ATT. The converter was not ready for the `not self._qkv_same_embed_dim` case [here](/~https://github.com/pytorch/pytorch/blob/80ed3e9ccdaab20814b4156611a19043aaaaef03/torch/nn/modules/activation.py#L1074) with separate q/k/v weights. Here we cover this case.

Intenral:

This causes a failure in the AIT lowering of the IGCTR MC model.

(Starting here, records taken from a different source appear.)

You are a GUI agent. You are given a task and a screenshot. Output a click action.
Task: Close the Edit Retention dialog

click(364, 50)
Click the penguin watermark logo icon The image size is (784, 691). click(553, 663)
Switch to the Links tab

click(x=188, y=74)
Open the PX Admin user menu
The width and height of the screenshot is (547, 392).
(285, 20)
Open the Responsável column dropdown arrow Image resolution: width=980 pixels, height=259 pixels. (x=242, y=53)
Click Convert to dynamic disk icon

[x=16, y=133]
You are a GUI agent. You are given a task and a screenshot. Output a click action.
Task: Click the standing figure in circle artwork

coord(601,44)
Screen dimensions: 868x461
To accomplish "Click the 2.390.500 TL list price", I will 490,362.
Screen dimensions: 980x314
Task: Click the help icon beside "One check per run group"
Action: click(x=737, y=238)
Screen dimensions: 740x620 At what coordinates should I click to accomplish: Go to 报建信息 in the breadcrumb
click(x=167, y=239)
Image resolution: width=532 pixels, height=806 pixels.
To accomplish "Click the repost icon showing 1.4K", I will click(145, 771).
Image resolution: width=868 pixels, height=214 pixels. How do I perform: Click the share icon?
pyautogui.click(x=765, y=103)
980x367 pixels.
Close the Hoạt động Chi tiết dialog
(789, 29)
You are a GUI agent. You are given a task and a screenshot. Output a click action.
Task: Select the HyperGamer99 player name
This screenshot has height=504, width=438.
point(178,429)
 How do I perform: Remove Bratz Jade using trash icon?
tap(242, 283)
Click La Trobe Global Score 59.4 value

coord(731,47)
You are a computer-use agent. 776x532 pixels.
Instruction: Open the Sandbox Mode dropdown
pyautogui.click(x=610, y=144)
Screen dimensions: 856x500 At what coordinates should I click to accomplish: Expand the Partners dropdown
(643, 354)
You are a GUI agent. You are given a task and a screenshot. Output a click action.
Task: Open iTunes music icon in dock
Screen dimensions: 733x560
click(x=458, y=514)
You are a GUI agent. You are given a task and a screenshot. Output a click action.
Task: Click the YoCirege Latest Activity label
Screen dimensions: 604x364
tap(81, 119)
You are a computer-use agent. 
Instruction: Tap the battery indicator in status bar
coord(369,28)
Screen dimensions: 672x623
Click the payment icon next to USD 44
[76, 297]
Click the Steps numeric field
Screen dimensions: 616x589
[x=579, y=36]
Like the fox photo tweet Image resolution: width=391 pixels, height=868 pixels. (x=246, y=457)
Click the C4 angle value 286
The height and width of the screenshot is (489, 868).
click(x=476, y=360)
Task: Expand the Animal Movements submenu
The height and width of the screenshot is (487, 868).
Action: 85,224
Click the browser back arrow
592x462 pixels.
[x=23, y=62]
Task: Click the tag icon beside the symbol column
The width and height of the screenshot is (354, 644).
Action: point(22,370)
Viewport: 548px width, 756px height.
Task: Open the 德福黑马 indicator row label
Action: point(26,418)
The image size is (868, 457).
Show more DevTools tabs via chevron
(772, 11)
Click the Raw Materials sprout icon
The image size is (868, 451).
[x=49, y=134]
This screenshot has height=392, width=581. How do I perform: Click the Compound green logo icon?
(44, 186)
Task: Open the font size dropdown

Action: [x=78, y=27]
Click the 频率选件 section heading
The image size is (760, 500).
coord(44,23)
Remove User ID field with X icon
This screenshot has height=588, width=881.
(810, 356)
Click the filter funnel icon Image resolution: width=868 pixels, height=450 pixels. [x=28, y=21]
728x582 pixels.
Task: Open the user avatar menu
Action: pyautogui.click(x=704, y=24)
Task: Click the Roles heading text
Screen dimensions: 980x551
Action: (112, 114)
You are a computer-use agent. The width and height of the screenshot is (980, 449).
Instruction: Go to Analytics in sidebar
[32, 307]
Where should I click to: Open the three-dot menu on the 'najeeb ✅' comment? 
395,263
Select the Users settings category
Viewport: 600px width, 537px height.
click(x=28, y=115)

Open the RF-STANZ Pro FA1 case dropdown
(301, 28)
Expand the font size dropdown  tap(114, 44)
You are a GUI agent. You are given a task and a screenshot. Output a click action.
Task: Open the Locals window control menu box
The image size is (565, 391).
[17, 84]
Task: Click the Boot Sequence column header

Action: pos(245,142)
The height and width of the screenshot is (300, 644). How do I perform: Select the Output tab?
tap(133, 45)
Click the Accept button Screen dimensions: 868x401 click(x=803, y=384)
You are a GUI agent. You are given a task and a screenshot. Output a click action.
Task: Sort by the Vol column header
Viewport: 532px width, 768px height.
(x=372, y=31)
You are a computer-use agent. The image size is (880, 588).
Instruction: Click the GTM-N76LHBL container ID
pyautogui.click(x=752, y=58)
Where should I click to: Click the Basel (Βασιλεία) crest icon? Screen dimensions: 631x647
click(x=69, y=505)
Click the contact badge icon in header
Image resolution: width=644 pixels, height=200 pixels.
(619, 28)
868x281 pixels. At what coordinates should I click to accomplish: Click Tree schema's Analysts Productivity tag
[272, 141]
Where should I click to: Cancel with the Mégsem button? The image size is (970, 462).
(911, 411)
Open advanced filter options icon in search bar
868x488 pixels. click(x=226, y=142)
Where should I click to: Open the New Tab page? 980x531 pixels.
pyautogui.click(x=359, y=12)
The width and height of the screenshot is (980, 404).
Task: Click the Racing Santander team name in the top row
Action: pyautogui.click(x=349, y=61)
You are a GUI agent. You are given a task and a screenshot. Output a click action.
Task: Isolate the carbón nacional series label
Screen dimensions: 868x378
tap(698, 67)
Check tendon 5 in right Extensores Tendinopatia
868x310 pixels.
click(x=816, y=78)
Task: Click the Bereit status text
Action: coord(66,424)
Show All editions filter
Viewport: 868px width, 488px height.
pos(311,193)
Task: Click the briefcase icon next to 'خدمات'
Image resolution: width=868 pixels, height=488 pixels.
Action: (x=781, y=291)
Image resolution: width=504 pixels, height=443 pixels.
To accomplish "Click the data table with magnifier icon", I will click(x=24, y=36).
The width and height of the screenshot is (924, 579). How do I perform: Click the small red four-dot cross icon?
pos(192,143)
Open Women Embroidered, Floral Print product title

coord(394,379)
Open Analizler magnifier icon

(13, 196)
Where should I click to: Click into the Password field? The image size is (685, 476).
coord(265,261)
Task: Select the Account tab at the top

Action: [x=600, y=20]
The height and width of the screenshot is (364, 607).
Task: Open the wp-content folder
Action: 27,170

See the post: https://fb.workplace.com/groups/gpuinference/permalink/2872581106223872/ .

Reviewed By: ColinPeppler

Differential Revision: D61155566

fbshipit-source-id: 98ba4c4150a036268ec8bcbe4f6b5aa7934374d2
---
 .../converters/ait_module_converters.py       | 32 ++++++++++++++++-
 .../test_ait_multihead_attention.py           | 36 ++++++++++++++++++-
 2 files changed, 66 insertions(+), 2 deletions(-)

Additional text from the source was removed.